The changes in inflammatory markers observed in this study could potentially be influenced by the treatment of concurrent infections. However, several factors support the conclusion that the observed reductions in inflammatory markers were primarily due to the therapeutic interventions rather than merely reflecting the resolution of infection‐related inflammation. First, all patients underwent a thorough infection assessment upon admission and received targeted antibiotic therapy if necessary. The management of infections was part of the standard care and not directly related to the study interventions. Therefore, although infection control may have contributed to the initial reduction in inflammatory markers, the sustained improvements observed over the 10‐day treatment period suggest a broader effect of the combined therapy (ASOT and exercise) on systemic inflammation. Second, we measured inflammatory markers (IL‐6, CRP, and HCY) at multiple time points before and after treatment. The consistent and significant reductions in these markers across the study period indicate a sustained therapeutic effect rather than a transient response to infection resolution. The improvements were observed in both the control and study groups, with more pronounced effects in the study group receiving ASOT, further supporting the role of the intervention in modulating inflammation. Finally, our statistical analysis accounted for the presence of infection by stratifying patients based on their infection status. This approach allowed us to assess the independent effect of the treatment on inflammatory markers, independent of infection status. The results showed significant reductions in inflammatory markers in both groups, with the study group demonstrating superior outcomes, suggesting that the treatment had a substantial impact on inflammation beyond the management of concurrent infections.

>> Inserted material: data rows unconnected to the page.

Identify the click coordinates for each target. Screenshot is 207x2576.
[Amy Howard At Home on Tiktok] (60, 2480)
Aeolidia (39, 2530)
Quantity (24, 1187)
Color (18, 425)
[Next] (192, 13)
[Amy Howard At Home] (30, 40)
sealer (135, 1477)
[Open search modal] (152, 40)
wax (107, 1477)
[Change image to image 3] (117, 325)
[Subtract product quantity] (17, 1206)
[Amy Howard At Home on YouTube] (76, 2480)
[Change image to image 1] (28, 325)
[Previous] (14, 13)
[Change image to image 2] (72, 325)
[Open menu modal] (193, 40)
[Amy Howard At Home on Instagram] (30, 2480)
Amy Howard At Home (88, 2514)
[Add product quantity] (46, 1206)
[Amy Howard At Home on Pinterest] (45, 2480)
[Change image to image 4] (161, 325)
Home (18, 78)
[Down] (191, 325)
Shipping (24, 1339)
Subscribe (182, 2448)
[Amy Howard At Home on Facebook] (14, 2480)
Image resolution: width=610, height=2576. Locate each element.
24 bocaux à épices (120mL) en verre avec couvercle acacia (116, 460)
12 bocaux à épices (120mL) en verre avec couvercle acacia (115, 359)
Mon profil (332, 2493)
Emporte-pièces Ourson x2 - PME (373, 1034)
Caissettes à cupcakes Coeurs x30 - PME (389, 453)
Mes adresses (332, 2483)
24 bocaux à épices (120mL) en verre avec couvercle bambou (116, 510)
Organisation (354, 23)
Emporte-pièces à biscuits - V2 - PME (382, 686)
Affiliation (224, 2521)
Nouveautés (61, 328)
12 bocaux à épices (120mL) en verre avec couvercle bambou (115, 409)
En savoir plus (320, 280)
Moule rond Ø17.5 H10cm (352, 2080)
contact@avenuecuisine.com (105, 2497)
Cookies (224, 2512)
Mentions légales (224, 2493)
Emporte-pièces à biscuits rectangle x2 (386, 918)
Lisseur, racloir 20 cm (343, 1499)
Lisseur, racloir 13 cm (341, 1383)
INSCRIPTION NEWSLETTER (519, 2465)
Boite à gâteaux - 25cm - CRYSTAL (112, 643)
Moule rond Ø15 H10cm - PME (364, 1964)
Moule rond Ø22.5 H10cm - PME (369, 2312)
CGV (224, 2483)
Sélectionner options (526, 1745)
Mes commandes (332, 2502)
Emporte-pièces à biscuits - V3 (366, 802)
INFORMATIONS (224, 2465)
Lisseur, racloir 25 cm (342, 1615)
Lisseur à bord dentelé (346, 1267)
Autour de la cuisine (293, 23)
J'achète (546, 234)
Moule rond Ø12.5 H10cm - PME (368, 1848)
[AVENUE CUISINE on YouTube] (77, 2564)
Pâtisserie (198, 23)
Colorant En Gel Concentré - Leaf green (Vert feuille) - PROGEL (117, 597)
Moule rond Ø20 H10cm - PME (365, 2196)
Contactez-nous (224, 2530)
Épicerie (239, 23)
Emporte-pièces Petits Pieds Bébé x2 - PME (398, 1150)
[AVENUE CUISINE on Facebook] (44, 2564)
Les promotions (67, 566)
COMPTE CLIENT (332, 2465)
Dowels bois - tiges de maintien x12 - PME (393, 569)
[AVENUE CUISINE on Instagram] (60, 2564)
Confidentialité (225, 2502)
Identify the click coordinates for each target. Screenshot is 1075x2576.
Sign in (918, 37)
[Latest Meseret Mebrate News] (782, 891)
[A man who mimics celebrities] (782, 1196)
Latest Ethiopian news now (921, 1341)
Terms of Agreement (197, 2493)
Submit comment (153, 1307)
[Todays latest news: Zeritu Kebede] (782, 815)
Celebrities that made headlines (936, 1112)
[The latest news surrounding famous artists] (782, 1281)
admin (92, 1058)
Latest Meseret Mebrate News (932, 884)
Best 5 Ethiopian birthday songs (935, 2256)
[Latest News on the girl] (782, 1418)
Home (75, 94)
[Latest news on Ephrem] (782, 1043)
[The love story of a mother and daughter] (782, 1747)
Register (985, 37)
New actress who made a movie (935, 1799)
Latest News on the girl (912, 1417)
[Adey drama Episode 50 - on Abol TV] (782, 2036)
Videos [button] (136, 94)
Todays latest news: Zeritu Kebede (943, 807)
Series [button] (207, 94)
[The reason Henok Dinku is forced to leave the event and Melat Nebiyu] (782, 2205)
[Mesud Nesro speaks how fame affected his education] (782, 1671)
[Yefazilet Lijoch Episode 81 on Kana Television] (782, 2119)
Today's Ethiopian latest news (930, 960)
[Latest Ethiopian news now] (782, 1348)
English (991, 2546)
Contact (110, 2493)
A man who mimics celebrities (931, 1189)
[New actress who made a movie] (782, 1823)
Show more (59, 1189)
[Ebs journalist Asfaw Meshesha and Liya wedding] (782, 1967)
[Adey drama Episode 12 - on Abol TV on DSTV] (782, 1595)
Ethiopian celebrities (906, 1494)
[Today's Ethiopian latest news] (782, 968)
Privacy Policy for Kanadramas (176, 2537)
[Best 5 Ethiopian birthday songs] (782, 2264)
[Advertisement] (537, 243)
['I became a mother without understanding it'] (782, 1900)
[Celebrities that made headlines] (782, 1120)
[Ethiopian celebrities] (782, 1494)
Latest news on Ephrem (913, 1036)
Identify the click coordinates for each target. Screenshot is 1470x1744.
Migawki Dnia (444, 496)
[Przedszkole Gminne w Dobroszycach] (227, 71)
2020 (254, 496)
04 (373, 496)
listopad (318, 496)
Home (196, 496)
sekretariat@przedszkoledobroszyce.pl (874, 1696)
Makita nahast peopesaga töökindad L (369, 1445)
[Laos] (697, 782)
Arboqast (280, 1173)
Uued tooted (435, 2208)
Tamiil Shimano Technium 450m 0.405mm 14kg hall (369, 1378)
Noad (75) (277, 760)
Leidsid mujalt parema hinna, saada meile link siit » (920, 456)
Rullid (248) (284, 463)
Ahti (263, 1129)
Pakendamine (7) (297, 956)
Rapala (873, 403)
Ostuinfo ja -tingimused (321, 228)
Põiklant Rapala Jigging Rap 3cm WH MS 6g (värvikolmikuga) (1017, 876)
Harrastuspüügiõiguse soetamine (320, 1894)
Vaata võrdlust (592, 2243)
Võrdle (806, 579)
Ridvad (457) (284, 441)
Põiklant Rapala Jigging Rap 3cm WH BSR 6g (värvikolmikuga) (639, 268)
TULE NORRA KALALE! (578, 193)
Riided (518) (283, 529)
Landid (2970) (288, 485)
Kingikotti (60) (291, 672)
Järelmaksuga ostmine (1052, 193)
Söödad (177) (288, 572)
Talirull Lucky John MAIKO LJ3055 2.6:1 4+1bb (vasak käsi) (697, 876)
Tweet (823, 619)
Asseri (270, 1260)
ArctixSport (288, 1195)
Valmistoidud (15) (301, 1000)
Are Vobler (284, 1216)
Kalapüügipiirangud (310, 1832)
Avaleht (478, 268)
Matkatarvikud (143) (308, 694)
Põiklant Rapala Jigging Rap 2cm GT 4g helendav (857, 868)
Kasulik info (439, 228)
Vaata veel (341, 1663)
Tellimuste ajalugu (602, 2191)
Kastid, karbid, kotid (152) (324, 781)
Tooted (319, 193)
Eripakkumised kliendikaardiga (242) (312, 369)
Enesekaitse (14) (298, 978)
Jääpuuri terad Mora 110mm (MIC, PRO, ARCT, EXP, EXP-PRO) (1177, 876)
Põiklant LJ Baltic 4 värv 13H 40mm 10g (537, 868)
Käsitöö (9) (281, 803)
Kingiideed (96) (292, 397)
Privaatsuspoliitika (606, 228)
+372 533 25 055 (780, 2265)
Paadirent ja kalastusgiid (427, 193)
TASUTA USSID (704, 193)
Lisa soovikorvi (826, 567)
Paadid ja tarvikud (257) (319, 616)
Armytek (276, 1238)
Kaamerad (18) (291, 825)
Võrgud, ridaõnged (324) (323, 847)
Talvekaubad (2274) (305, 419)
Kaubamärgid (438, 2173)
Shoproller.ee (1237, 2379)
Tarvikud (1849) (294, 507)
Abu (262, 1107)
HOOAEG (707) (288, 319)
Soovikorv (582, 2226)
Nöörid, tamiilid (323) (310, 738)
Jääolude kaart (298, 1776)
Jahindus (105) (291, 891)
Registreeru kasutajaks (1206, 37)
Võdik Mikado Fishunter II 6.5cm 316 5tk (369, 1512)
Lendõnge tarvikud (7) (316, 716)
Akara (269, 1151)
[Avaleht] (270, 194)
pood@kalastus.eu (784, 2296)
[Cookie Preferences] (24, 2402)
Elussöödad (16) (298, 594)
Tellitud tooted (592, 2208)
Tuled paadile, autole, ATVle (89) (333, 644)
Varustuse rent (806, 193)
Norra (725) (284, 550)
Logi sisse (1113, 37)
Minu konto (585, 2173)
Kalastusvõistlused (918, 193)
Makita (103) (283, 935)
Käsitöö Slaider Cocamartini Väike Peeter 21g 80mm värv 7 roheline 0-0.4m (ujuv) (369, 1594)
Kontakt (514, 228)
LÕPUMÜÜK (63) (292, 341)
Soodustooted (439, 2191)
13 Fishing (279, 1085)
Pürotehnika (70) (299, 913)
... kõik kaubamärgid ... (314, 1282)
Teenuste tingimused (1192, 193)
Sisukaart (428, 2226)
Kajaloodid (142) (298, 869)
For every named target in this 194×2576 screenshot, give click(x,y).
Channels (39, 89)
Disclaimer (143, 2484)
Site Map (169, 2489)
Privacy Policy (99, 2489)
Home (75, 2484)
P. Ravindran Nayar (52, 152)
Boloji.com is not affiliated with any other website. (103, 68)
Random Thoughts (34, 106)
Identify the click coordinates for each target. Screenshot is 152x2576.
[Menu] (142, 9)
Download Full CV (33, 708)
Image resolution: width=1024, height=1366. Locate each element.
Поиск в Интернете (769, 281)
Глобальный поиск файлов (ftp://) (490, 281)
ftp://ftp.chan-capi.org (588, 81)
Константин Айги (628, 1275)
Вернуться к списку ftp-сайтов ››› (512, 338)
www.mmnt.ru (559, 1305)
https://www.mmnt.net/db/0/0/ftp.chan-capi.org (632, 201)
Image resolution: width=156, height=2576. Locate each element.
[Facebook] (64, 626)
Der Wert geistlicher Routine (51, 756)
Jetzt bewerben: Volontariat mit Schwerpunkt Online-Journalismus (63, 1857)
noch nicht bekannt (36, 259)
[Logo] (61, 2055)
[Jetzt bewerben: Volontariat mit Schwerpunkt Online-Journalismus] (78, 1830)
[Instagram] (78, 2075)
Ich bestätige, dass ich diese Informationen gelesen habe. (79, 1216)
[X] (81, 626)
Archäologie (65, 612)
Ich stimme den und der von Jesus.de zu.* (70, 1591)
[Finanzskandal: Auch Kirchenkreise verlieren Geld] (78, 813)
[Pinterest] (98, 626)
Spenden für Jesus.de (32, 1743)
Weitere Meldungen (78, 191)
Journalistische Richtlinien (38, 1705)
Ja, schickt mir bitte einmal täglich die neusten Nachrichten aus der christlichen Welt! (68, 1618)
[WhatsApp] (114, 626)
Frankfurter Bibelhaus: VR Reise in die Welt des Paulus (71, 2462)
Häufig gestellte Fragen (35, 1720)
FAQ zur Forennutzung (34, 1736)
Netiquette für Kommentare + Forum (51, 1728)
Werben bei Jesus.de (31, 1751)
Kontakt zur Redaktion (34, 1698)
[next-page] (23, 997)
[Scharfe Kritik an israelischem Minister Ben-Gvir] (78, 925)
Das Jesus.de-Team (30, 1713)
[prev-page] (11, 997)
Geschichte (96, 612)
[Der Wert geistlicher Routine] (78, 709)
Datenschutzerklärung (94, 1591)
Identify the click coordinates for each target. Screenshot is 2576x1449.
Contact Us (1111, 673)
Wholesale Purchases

4.1. Mechanistic Insights Into Therapeutic Effects
The findings of this study indicate that the combination of ASOT and rehabilitation training significantly improves pain symptoms, daily living abilities, metabolic control, and circulatory function in patients with DM‐LEAD. The key mechanisms underlying these effects are described below.
4.1.1. ASOT‐Mediated Tissue Oxygenation and Angiogenesis
ASOT delivers high‐concentration oxygen under normobaric conditions, increasing PaO_2_ and improving oxygen supply to ischemic lower limb tissues [25]. This reduces tissue hypoxia, a key driver of LEAD progression [22]. Additionally, ASOT may activate Hypoxia‐Inducible Factor 1 (similar to HBOT [24]), stimulating the expression of vascular endothelial growth factor (VEGF) and other angiogenic factors. This promotes collateral vessel formation, enhancing limb perfusion (evidenced by increased ABI, TcPO_2_, and DPA flow velocity in the study group).
4.1.2. Exercise‐Induced Improvements in Circulation and Metabolism
The MOTOmed‐based exercise training enhances muscle pump function in the lower limbs, improving venous return and arterial blood flow [16]. It also reduces blood glucose and lipid levels (by increasing insulin sensitivity [38] and lipid oxidation [39]), which alleviates endothelial dysfunction and atherosclerosis—key pathological processes in LEAD [17]. For example, the control group′s ABI increased by almost 0.4 after 10 days of exercise, likely due to these mechanisms.
4.1.3. Synergistic Anti‐Inflammatory Effects
Both ASOT and exercise reduce systemic inflammation [22, 38]; ASOT inhibits the production of proinflammatory cytokines (e.g., IL‐6) by reducing tissue hypoxia [22], and exercise downregulates inflammatory pathways (e.g., the Toll‐Like Receptor 4 pathway [14]). The combination of these two therapies results in a more significant reduction in inflammatory markers (IL‐6, CRP, and HCY) in the study group, further slowing LEAD progression. This large effect size (Cohen′s d > 0.8) and narrow 95% CI (no overlap with 0) confirm the robustness of the anti‐inflammatory effect of the combined therapy.
4.2. Clinical Implications
The clinical implications of this integrated approach are threefold. First, this combined therapy offers a novel noninvasive treatment option for patients ineligible for revascularization or those with limited access to advanced medical resources, particularly those with advanced LEAD (Fontaine Stage IV) and severe comorbidities, who constituted the majority of the study cohort. Second, ASOT demonstrates superior cost‐effectiveness to HBOT, with improvements in ABI, TcPO_2_, and DPA flow velocity confirming its potential to delay disease progression and reduce amputation risks. Third, for the one‐third of patients with concurrent neuropathy, this regimen achieves dual management of vascular and neuropathic pathology by modulating inflammatory markers [26], blood glucose/lipid profiles, and oxidative stress—key contributors to the pathogenesis of DM‐associated LEAD. These results underscore the value of a multifactorial management strategy, providing evidence‐based support for comprehensive care in this high‐risk population.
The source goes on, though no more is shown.